Available records
..............................

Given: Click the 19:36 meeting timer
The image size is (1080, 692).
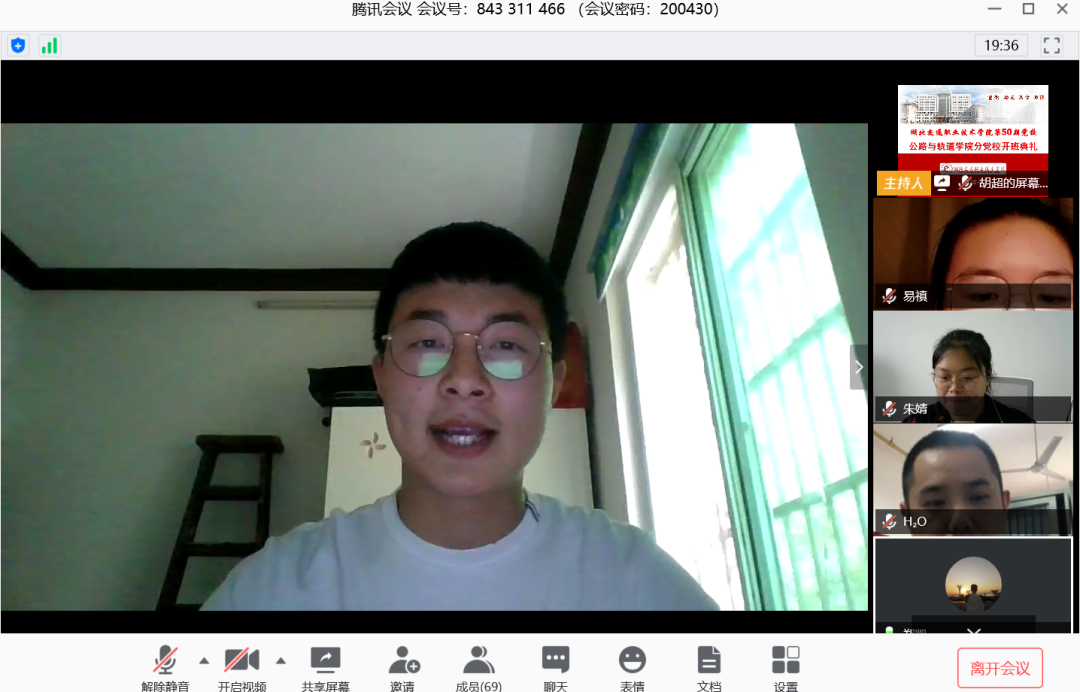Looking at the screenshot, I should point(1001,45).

..............................

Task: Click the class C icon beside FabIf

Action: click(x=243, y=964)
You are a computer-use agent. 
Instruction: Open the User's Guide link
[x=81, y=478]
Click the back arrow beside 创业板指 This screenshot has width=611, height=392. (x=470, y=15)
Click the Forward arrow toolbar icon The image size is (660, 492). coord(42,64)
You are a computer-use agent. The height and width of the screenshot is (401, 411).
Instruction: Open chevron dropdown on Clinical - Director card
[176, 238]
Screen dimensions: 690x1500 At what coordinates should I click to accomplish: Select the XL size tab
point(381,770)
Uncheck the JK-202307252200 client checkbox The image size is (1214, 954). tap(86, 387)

..............................

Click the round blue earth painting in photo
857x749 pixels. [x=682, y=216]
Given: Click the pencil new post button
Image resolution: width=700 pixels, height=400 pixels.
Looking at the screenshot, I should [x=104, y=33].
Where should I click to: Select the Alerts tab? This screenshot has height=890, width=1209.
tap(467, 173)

..............................

Provide the count of lines in the entries above that hold the word "arrow", and leave out everything else.

2